**What the exercise asks:**
Exactly as written, print each of the entries.

= = = = =

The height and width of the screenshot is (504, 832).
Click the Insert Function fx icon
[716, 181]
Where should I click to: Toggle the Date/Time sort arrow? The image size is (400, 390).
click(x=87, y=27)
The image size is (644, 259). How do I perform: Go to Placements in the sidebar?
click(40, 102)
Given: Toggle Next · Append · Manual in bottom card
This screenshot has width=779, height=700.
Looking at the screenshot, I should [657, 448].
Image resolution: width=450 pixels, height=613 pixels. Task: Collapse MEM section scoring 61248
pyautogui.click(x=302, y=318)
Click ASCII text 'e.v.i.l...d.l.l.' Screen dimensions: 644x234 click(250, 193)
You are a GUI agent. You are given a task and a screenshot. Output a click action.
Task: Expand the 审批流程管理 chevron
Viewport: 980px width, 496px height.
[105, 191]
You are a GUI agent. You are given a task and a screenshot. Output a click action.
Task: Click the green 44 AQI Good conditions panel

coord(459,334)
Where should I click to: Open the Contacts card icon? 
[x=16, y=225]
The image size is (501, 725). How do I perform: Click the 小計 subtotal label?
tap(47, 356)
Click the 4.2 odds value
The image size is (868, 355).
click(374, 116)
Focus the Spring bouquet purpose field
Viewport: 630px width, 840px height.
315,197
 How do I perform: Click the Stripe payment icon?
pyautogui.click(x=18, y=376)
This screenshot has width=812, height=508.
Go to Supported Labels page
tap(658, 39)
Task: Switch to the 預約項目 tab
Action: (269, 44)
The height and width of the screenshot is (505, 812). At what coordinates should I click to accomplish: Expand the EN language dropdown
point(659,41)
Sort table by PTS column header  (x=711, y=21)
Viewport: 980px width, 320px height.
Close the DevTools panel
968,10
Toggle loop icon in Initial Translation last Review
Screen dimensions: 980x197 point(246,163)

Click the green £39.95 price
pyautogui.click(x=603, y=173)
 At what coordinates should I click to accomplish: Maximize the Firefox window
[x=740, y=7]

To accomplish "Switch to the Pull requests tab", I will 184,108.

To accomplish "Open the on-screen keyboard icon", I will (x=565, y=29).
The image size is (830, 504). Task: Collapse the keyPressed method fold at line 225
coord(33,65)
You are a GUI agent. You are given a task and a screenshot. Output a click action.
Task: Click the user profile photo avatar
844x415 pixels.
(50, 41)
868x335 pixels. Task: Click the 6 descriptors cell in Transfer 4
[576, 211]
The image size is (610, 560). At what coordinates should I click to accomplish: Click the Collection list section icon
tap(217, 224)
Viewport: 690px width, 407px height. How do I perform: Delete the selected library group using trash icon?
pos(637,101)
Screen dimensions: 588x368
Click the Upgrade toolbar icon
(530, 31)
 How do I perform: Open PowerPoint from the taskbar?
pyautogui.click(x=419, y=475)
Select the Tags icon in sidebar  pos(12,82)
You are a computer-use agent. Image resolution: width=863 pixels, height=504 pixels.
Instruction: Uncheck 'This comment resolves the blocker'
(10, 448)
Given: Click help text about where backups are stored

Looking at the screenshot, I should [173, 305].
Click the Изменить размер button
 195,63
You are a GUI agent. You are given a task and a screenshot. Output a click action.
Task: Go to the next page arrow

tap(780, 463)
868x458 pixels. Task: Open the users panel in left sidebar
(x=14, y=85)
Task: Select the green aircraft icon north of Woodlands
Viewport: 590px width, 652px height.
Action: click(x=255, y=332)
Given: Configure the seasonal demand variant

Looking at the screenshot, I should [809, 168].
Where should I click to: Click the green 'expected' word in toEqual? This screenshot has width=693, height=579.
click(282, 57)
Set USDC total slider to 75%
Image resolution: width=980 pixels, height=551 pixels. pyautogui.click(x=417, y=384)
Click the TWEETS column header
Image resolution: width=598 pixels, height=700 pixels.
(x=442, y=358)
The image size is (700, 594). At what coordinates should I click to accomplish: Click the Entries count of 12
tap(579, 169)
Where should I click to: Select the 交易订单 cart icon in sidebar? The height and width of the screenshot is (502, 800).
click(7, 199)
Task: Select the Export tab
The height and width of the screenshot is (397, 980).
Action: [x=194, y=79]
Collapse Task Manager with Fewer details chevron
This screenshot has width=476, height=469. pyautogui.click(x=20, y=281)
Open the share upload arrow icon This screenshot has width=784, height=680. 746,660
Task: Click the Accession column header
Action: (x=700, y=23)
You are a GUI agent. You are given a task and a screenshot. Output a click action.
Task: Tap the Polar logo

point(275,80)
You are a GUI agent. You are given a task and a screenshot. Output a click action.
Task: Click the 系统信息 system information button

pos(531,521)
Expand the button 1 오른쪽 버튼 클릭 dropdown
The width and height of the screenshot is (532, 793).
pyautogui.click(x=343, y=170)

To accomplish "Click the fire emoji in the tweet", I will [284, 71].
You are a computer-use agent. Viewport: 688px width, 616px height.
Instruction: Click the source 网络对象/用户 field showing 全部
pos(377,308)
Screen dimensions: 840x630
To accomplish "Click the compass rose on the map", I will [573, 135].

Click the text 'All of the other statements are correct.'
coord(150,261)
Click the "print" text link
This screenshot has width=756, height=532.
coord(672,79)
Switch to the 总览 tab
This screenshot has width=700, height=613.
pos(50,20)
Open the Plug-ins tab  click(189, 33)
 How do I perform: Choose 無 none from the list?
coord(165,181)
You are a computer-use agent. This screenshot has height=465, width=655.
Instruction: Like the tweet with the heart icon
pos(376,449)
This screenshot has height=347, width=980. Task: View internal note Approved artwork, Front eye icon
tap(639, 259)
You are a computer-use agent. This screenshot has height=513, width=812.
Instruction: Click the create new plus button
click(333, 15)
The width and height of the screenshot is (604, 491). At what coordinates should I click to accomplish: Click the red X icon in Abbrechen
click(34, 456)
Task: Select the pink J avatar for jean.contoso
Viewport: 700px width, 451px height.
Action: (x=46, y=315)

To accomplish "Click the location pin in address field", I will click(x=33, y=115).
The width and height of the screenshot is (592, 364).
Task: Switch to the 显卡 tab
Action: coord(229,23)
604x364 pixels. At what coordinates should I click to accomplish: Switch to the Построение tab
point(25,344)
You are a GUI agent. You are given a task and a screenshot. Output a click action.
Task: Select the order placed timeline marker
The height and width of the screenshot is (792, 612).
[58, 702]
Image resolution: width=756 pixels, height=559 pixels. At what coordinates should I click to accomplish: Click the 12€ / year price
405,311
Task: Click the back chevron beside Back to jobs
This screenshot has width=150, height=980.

= = = = =

**Answer below:**
The height and width of the screenshot is (504, 832).
Click the Insert Function fx icon
[716, 181]
Where should I click to: Toggle the Date/Time sort arrow? The image size is (400, 390).
click(x=87, y=27)
The image size is (644, 259). How do I perform: Go to Placements in the sidebar?
click(40, 102)
Given: Toggle Next · Append · Manual in bottom card
This screenshot has width=779, height=700.
Looking at the screenshot, I should [657, 448].
Image resolution: width=450 pixels, height=613 pixels. Task: Collapse MEM section scoring 61248
pyautogui.click(x=302, y=318)
Click ASCII text 'e.v.i.l...d.l.l.' Screen dimensions: 644x234 click(250, 193)
You are a GUI agent. You are given a task and a screenshot. Output a click action.
Task: Expand the 审批流程管理 chevron
Viewport: 980px width, 496px height.
[105, 191]
You are a GUI agent. You are given a task and a screenshot. Output a click action.
Task: Click the green 44 AQI Good conditions panel

coord(459,334)
Where should I click to: Open the Contacts card icon? 
[x=16, y=225]
The image size is (501, 725). How do I perform: Click the 小計 subtotal label?
tap(47, 356)
Click the 4.2 odds value
The image size is (868, 355).
click(374, 116)
Focus the Spring bouquet purpose field
Viewport: 630px width, 840px height.
315,197
 How do I perform: Click the Stripe payment icon?
pyautogui.click(x=18, y=376)
This screenshot has width=812, height=508.
Go to Supported Labels page
tap(658, 39)
Task: Switch to the 預約項目 tab
Action: (269, 44)
The height and width of the screenshot is (505, 812). At what coordinates should I click to accomplish: Expand the EN language dropdown
point(659,41)
Sort table by PTS column header  (x=711, y=21)
Viewport: 980px width, 320px height.
Close the DevTools panel
968,10
Toggle loop icon in Initial Translation last Review
Screen dimensions: 980x197 point(246,163)

Click the green £39.95 price
pyautogui.click(x=603, y=173)
 At what coordinates should I click to accomplish: Maximize the Firefox window
[x=740, y=7]

To accomplish "Switch to the Pull requests tab", I will 184,108.

To accomplish "Open the on-screen keyboard icon", I will (x=565, y=29).
The image size is (830, 504). Task: Collapse the keyPressed method fold at line 225
coord(33,65)
You are a GUI agent. You are given a task and a screenshot. Output a click action.
Task: Click the user profile photo avatar
844x415 pixels.
(50, 41)
868x335 pixels. Task: Click the 6 descriptors cell in Transfer 4
[576, 211]
The image size is (610, 560). At what coordinates should I click to accomplish: Click the Collection list section icon
tap(217, 224)
Viewport: 690px width, 407px height. How do I perform: Delete the selected library group using trash icon?
pos(637,101)
Screen dimensions: 588x368
Click the Upgrade toolbar icon
(530, 31)
 How do I perform: Open PowerPoint from the taskbar?
pyautogui.click(x=419, y=475)
Select the Tags icon in sidebar  pos(12,82)
You are a computer-use agent. Image resolution: width=863 pixels, height=504 pixels.
Instruction: Uncheck 'This comment resolves the blocker'
(10, 448)
Given: Click help text about where backups are stored

Looking at the screenshot, I should [173, 305].
Click the Изменить размер button
 195,63
You are a GUI agent. You are given a task and a screenshot. Output a click action.
Task: Go to the next page arrow

tap(780, 463)
868x458 pixels. Task: Open the users panel in left sidebar
(x=14, y=85)
Task: Select the green aircraft icon north of Woodlands
Viewport: 590px width, 652px height.
Action: click(x=255, y=332)
Given: Configure the seasonal demand variant

Looking at the screenshot, I should [809, 168].
Where should I click to: Click the green 'expected' word in toEqual? This screenshot has width=693, height=579.
click(282, 57)
Set USDC total slider to 75%
Image resolution: width=980 pixels, height=551 pixels. pyautogui.click(x=417, y=384)
Click the TWEETS column header
Image resolution: width=598 pixels, height=700 pixels.
(x=442, y=358)
The image size is (700, 594). At what coordinates should I click to accomplish: Click the Entries count of 12
tap(579, 169)
Where should I click to: Select the 交易订单 cart icon in sidebar? The height and width of the screenshot is (502, 800).
click(7, 199)
Task: Select the Export tab
The height and width of the screenshot is (397, 980).
Action: [x=194, y=79]
Collapse Task Manager with Fewer details chevron
This screenshot has width=476, height=469. pyautogui.click(x=20, y=281)
Open the share upload arrow icon This screenshot has width=784, height=680. 746,660
Task: Click the Accession column header
Action: (x=700, y=23)
You are a GUI agent. You are given a task and a screenshot. Output a click action.
Task: Tap the Polar logo

point(275,80)
You are a GUI agent. You are given a task and a screenshot. Output a click action.
Task: Click the 系统信息 system information button

pos(531,521)
Expand the button 1 오른쪽 버튼 클릭 dropdown
The width and height of the screenshot is (532, 793).
pyautogui.click(x=343, y=170)

To accomplish "Click the fire emoji in the tweet", I will [284, 71].
You are a computer-use agent. Viewport: 688px width, 616px height.
Instruction: Click the source 网络对象/用户 field showing 全部
pos(377,308)
Screen dimensions: 840x630
To accomplish "Click the compass rose on the map", I will [573, 135].

Click the text 'All of the other statements are correct.'
coord(150,261)
Click the "print" text link
This screenshot has width=756, height=532.
coord(672,79)
Switch to the 总览 tab
This screenshot has width=700, height=613.
pos(50,20)
Open the Plug-ins tab  click(189, 33)
 How do I perform: Choose 無 none from the list?
coord(165,181)
You are a computer-use agent. This screenshot has height=465, width=655.
Instruction: Like the tweet with the heart icon
pos(376,449)
This screenshot has height=347, width=980. Task: View internal note Approved artwork, Front eye icon
tap(639, 259)
You are a computer-use agent. This screenshot has height=513, width=812.
Instruction: Click the create new plus button
click(333, 15)
The width and height of the screenshot is (604, 491). At what coordinates should I click to accomplish: Click the red X icon in Abbrechen
click(34, 456)
Task: Select the pink J avatar for jean.contoso
Viewport: 700px width, 451px height.
Action: (x=46, y=315)

To accomplish "Click the location pin in address field", I will click(x=33, y=115).
The width and height of the screenshot is (592, 364).
Task: Switch to the 显卡 tab
Action: coord(229,23)
604x364 pixels. At what coordinates should I click to accomplish: Switch to the Построение tab
point(25,344)
You are a GUI agent. You are given a task and a screenshot. Output a click action.
Task: Select the order placed timeline marker
The height and width of the screenshot is (792, 612).
[58, 702]
Image resolution: width=756 pixels, height=559 pixels. At what coordinates should I click to accomplish: Click the 12€ / year price
405,311
Task: Click the back chevron beside Back to jobs
This screenshot has width=150, height=980.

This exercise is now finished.